Each year, our analytics team introduced new features, and we were constantly amazed by the improvements they made. More historical data, additional input parameters, and business rules enabled the creation of a model that automated not only data processing but also the efficiency of revenue and contribution calculations. This powerful model took an entire night to run and had a dedicated desktop computer to speed up execution. If the commercial team had new information, operational plans changed, or RM adjusted seasonal pricing, we had to rerun the model, posing a major challenge for maintaining targets amid shifting inputs.
Daily operations in such a dynamic environment also involved multiple spreadsheets, market data, ad hoc calculations, and commercial inputs feeding macros that guided decisions on shipment acceptance or rejection, often backed by emails for post-flight traceability.
At the time, those spreadsheets, macros, and our in-house model delivered peak efficiency. However, customer management still faced delays, not only because clients couldn’t self-manage, but also because of internal validations, especially around dynamic pricing and demand fluctuations.
Welcome Automation
Today, airlines not only develop internal solutions but can also rely on cargo revenue management optimization from experts like RTS, who lead the way in designing algorithms that drive automation and continuously improve result accuracy.
A demand engine powered by machine learning, trained daily with current bookings, can now predict demand with remarkable precision, even down to seasonal patterns and class density level. This allows teams to understand market behavior, anticipate trends, and focus sales efforts in the right direction.

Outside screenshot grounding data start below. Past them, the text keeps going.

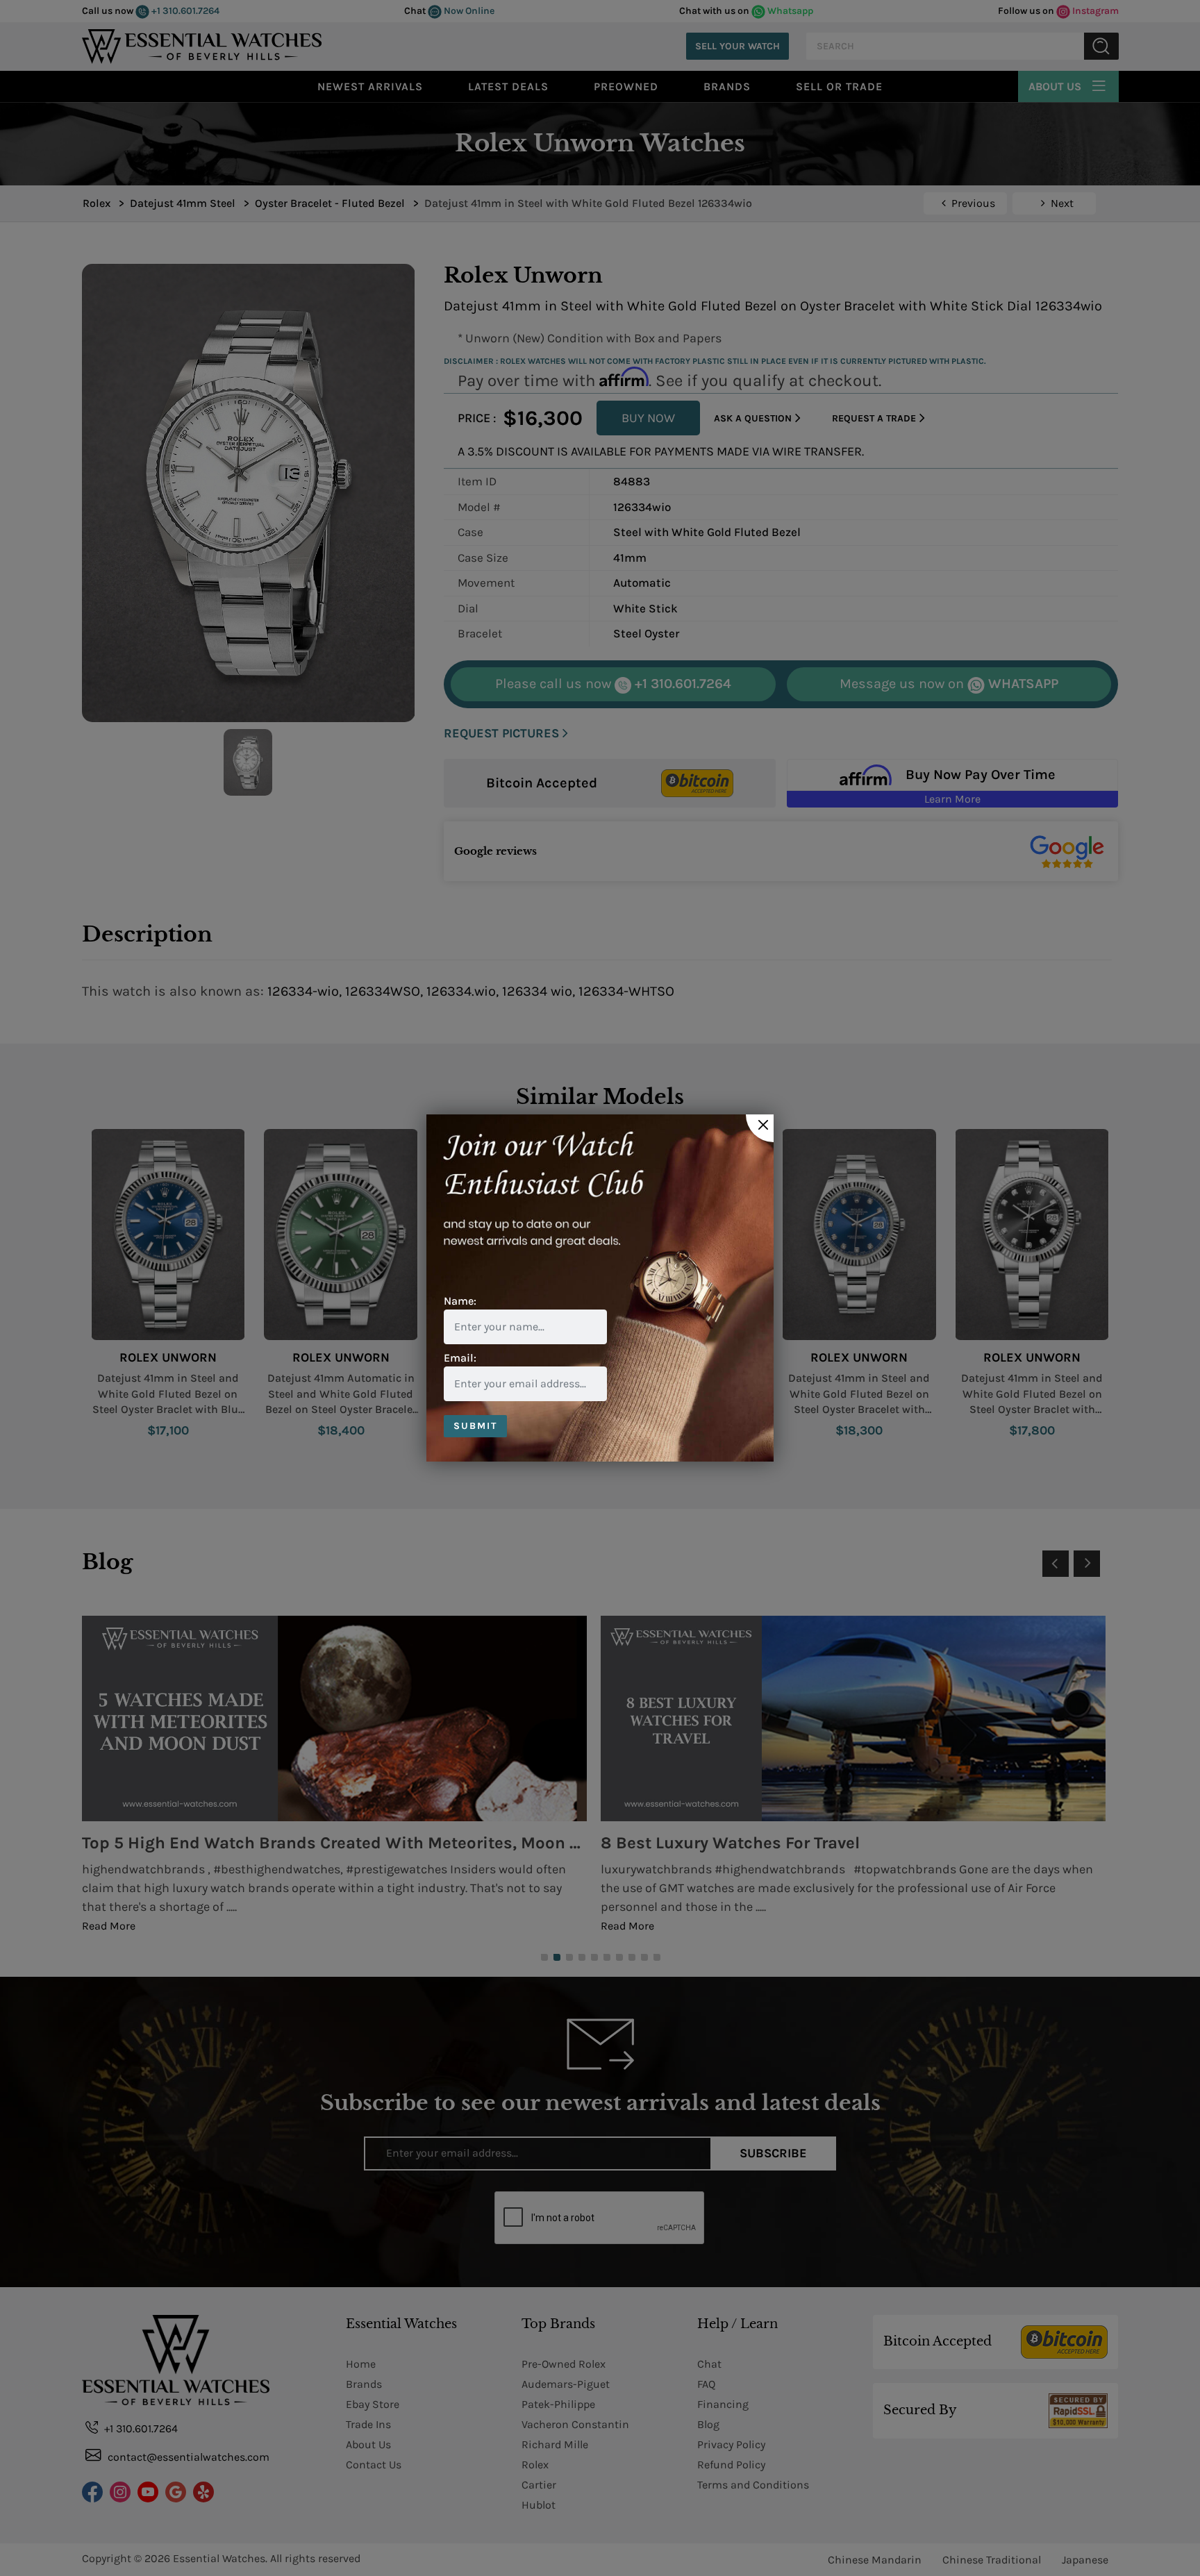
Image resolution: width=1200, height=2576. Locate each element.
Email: (460, 1357)
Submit (475, 1426)
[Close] (760, 1128)
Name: (460, 1300)
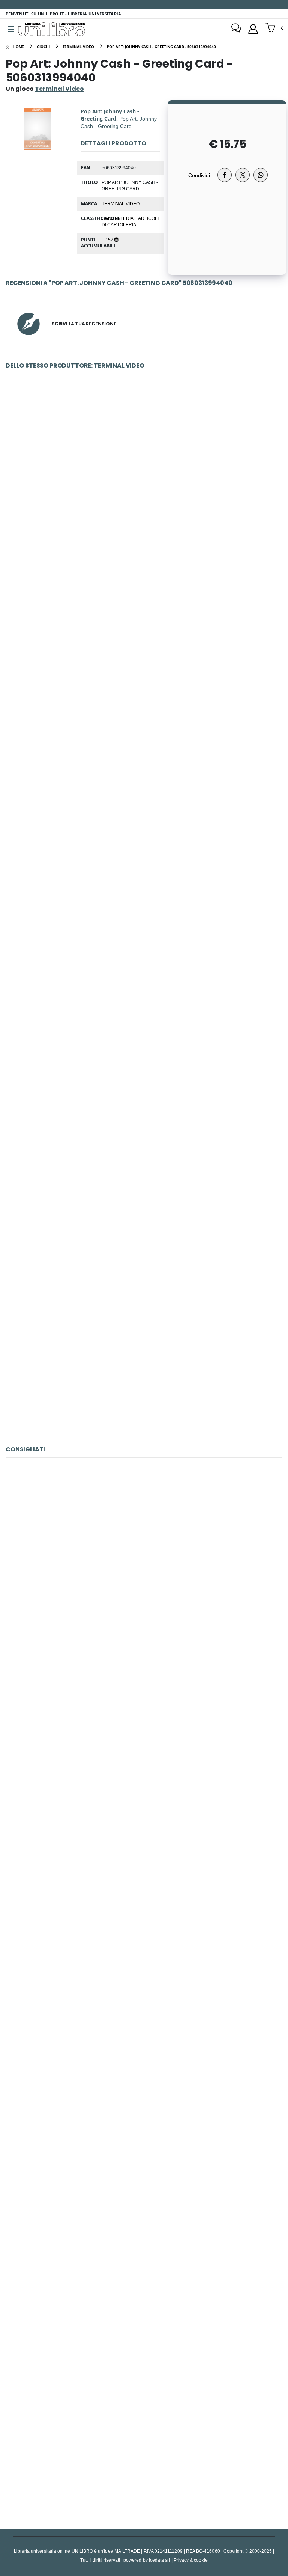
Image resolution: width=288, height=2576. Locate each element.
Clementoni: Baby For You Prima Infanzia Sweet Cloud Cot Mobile (144, 1007)
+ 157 (108, 240)
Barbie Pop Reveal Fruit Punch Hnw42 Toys (144, 1357)
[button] (274, 28)
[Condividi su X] (243, 175)
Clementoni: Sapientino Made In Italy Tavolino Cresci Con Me (144, 657)
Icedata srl (159, 2560)
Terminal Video (121, 203)
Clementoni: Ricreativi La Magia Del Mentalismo (144, 832)
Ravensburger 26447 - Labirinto (144, 2441)
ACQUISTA (147, 536)
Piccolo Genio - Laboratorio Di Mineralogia (144, 1567)
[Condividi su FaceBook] (225, 175)
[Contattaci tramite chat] (236, 29)
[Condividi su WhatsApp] (261, 175)
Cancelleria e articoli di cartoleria (130, 221)
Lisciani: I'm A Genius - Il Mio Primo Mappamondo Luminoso (144, 2091)
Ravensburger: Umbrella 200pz (144, 2266)
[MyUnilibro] (253, 29)
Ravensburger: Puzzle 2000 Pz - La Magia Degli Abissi (144, 1916)
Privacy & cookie (191, 2560)
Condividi (199, 175)
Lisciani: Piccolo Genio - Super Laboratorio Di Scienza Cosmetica (144, 1741)
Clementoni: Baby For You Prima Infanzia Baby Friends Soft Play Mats (144, 1182)
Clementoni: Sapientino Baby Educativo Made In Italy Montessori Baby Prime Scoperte (143, 483)
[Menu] (11, 29)
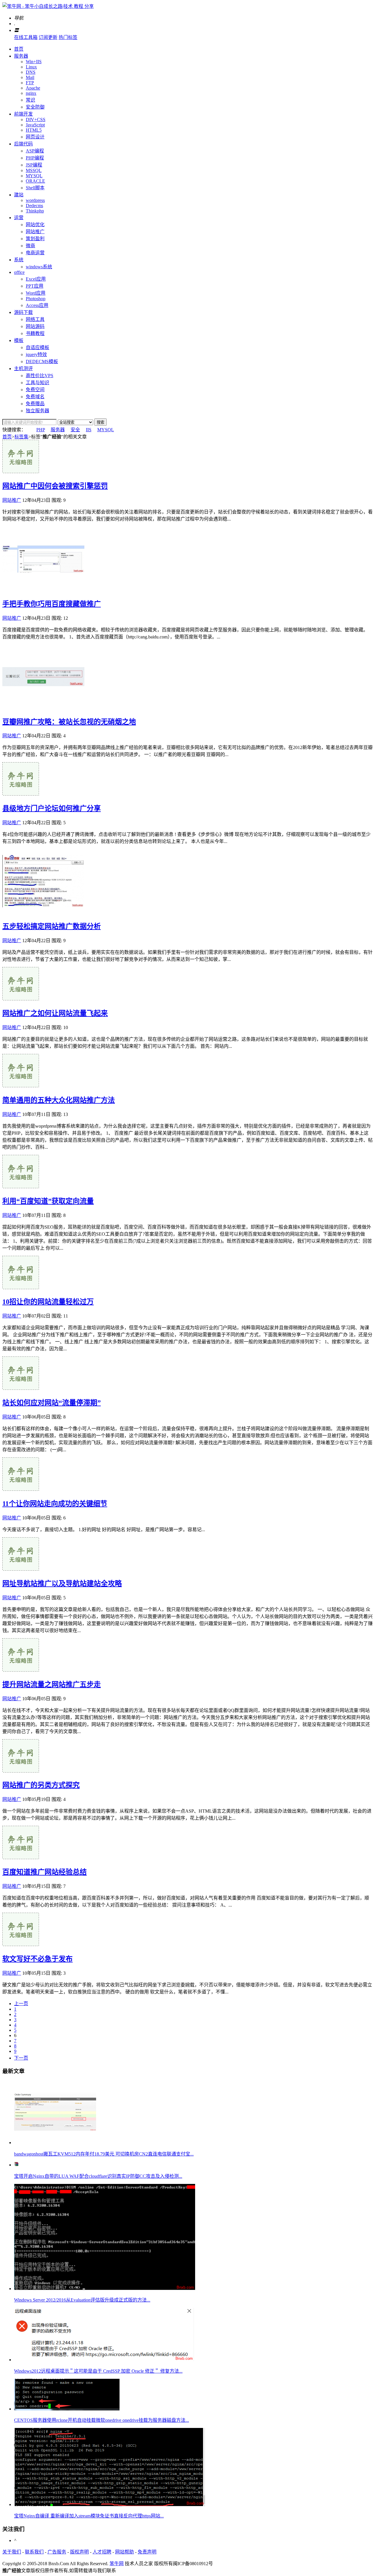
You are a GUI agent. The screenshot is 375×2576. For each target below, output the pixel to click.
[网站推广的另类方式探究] (20, 1770)
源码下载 (23, 312)
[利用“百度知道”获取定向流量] (20, 1186)
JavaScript (35, 124)
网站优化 (35, 224)
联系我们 (34, 2551)
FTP (30, 82)
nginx (31, 93)
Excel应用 (36, 279)
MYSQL (34, 175)
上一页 (21, 2003)
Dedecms (34, 205)
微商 (30, 245)
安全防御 (35, 106)
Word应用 (35, 293)
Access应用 (37, 305)
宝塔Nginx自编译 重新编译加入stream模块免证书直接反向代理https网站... (89, 2515)
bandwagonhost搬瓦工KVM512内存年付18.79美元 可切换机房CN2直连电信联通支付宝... (104, 2153)
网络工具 (35, 319)
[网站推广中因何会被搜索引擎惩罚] (20, 471)
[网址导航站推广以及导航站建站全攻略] (20, 1569)
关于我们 (11, 2551)
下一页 (21, 2057)
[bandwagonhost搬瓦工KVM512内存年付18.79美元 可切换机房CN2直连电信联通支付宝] (55, 2142)
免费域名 (35, 396)
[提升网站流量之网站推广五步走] (20, 1669)
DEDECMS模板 (42, 361)
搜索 (100, 422)
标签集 (21, 436)
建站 (18, 194)
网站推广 (35, 231)
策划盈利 (35, 238)
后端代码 (23, 143)
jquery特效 (36, 354)
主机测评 (23, 368)
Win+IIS (34, 61)
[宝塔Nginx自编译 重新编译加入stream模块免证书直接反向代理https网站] (109, 2504)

Defining a dynamic bid price no longer requires analysts to evaluate hundreds of markets over several days. An integrated system can now consider all relevant variables and deliver recommendations in minutes. Sales experts can then review and adjust these recommendations, using them in quotes and negotiations to maximize profitability. These dynamic bid prices can be visualized directly within reservation systems, with pre-established business rules automating booking evaluations and optimizing revenue.
In my opinion, we are leveraging AI in the right direction and in the right way.
Automation models are streamlining data processing with multiple factors and making it available to RM analysts and commercial teams. Can we imagine a scenario where AI acts as a commercial team assistant, identifying customer preferences for products, OD connection times, and making them available to the sales team to offer better quotes and rates with a higher probability of acceptance?
Smarter Booking and Pricing
Freight forwarders (FFWs) now make bookings through H2H, EDI, or marketplaces, seeking the best applicable rate. This is made possible by pricing automation, which not only calculates rates but also selects the most suitable offer based on service options, the routing options carefully selected by the model (most commonly known as business rules), or manually generated based on the user’s expertise.
Could AI soon recommend the best route for sensitive cargo, anticipating delay risks to ensure successful delivery at a competitive price? The future of air cargo sales is not just automated, it’s intelligent, adaptive, and customer-centric.